This study presents an integrated design framework combining passive cooling strategies with occupant behaviour modelling to improve the thermal resilience of low-income housing in subtropical, high density cities. Driven by the urgent need for resilient, occupant-focused housing in high-density urban areas, the framework addresses the declining effectiveness of traditional passive cooling. These measures predominantly rely on the indoor-outdoor temperature gradient, which is diminishing due to rising extreme heat events. The proposed framework layers occupant-driven spatial adaptations including thermal zoning, dynamic occupancy schedules, functional allocation, interior partitioning, and semi-outdoor areas to create local microclimates that more effectively mitigate heat stress.

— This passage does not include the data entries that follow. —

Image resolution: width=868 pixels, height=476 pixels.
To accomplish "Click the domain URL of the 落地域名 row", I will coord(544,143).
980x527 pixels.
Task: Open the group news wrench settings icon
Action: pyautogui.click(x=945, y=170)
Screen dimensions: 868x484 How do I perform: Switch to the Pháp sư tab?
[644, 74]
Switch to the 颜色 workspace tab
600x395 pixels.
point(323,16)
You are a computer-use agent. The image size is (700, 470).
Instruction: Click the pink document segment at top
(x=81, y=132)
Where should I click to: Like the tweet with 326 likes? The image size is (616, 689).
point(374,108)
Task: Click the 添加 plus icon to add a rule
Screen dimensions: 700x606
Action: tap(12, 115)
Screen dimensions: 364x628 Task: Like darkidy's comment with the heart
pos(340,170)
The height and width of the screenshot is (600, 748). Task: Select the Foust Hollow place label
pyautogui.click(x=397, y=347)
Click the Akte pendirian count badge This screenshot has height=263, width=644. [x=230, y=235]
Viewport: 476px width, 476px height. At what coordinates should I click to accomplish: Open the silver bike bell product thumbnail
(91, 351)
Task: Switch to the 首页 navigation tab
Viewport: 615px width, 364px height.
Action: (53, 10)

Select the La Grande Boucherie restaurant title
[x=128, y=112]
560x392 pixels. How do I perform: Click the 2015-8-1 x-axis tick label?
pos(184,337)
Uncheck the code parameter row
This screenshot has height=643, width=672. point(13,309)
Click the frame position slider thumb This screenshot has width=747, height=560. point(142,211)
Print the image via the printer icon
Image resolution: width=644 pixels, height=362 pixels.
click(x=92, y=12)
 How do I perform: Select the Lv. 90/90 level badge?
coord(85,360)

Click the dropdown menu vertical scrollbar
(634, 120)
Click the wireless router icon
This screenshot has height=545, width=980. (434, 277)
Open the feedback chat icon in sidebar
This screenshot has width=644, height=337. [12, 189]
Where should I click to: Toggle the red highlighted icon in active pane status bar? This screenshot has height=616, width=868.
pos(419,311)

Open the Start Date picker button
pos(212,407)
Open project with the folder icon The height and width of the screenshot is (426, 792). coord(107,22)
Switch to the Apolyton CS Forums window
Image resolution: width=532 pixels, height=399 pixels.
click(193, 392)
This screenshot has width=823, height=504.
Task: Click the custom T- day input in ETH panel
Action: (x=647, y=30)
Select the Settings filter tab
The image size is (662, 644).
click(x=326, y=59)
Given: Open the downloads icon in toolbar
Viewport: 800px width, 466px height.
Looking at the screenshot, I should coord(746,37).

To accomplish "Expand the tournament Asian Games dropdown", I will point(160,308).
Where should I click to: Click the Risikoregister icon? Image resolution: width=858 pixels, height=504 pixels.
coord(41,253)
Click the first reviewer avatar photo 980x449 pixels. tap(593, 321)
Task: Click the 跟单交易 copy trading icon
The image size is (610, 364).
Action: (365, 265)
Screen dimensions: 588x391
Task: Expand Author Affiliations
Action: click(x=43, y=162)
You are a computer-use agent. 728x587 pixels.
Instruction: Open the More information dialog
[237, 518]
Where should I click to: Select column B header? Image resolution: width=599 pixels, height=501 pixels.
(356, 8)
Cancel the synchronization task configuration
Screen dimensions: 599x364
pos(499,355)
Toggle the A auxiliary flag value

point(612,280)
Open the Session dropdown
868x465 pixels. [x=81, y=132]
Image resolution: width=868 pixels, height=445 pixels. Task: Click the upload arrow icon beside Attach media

Using Hong Kong as a case study, EnergyPlus simulations evaluate current conditions and projected heat scenarios for 2040 and 2090. In parallel, façade measures such as optimized window-to-wall ratios, operable and strategically spaced windows, fixed shading devices, advanced glazing, and high-performance wall insulationfurther control solar heat gain. Linear regression and Sobol global sensitivity analyses quantify each strategy’s impact on cooling loads and annual comfort hours. The combined spatial and façade interventions reduce cooling loads by up to 73% under present conditions and increase comfort hours by up to 89% under future climates.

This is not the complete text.